§ **WHAT THE TASK ASKS**: Leave the pictures in the listing below aside and reproduce exactly the lines starting with the one with "This screenshot has width=133, height=100." and going on through the one with "the Windows flag", both ends included.

§ **RECORDS FOR PROCESSING**:
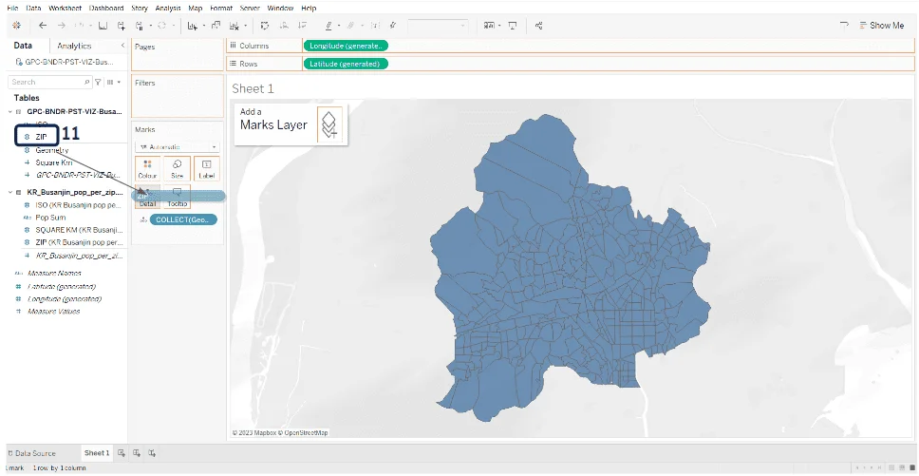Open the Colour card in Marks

* * *

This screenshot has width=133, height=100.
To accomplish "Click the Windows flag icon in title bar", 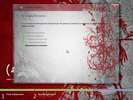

==

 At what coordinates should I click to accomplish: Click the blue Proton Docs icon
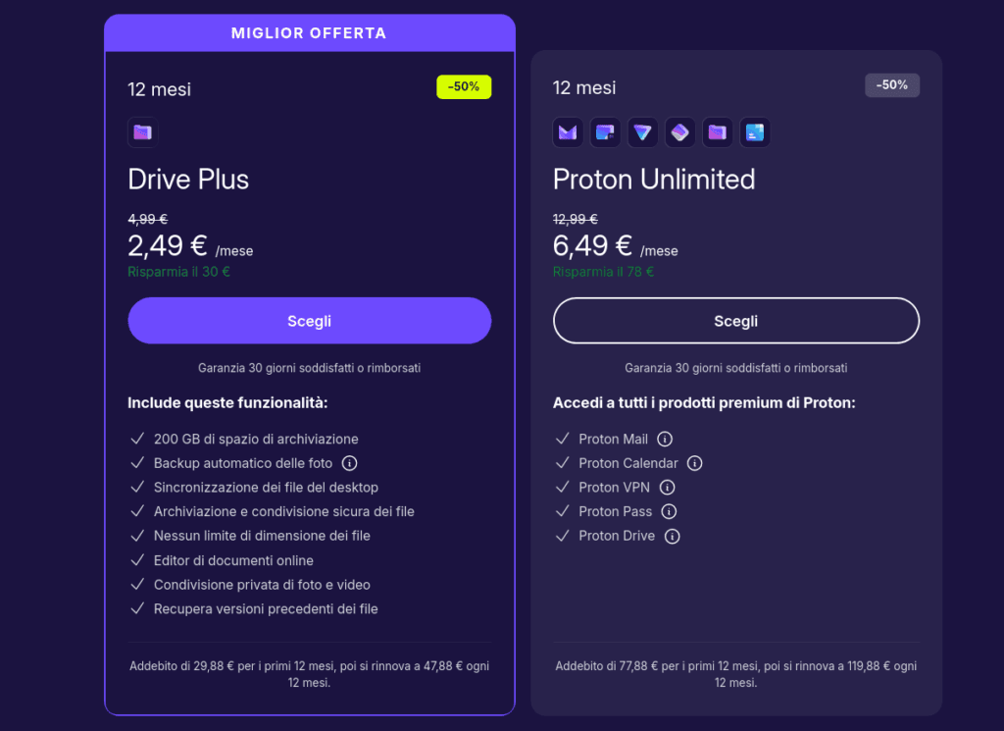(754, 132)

§ **FINAL ANSWER**:
This screenshot has width=133, height=100.
To accomplish "Click the Windows flag icon in title bar", 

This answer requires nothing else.